İşin aslı!
AKP, dokuz milyar maliyetle 48 yeni cezaevi yaptıracakmış. Biri sosyal medyadan yazmış: “Umarım mahkûm garantisi vermemişlerdir yüklenici firmaya” diye. Seçimlerden sonra yinelenen “Ülke artık gerçek gündemine dönmeli” çağrısının saçmalığı iyice ortaya çıkıyor...
Bundan daha önemli gündem olur mu? Gerçeği arayan, muhalefet eden, ses yükselten herkes için hazırlıklar başlamış anlaşılan.
Bilmez değilim: “İktisadi kriz” öncelikli demeye getiriyor bunu söyleyenler, tamam da, bu “kriz” kendiliğinden mi çıkıyor? “Başkanlık” denen, eşi benzeri görülmemiş tuhaf düzene kökten karşı durmazsanız, olsa olsa yalancı itirazın sözcüsü haline gelirsiniz.

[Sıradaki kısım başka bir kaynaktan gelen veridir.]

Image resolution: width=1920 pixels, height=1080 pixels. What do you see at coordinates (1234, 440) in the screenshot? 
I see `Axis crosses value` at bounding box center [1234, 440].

Bir yerden para bulunup şırınga edilse sisteme ve bu “sadaka” uygulamaları devam etse, sorun aşılacak mı? Damat sordu ya: “Yapısal reform dediğiniz nedir?” diye, ben de merak ediyorum. Çürümüş piyasa düzeninin nesini onaracaksınız; başka türlü söylersek, hangi siyasi yapı AKP’den daha iyi sermaye bekçiliği yapabilir?
Kimin krizi?
“Türk Tipi Başkanlık Sistemi” küresel sermayenin dilediği gibi at oynatması için uygundur. Bugün muhalif gibi görünen kesimlerin temel itirazı bu sömürü düzenine değildir.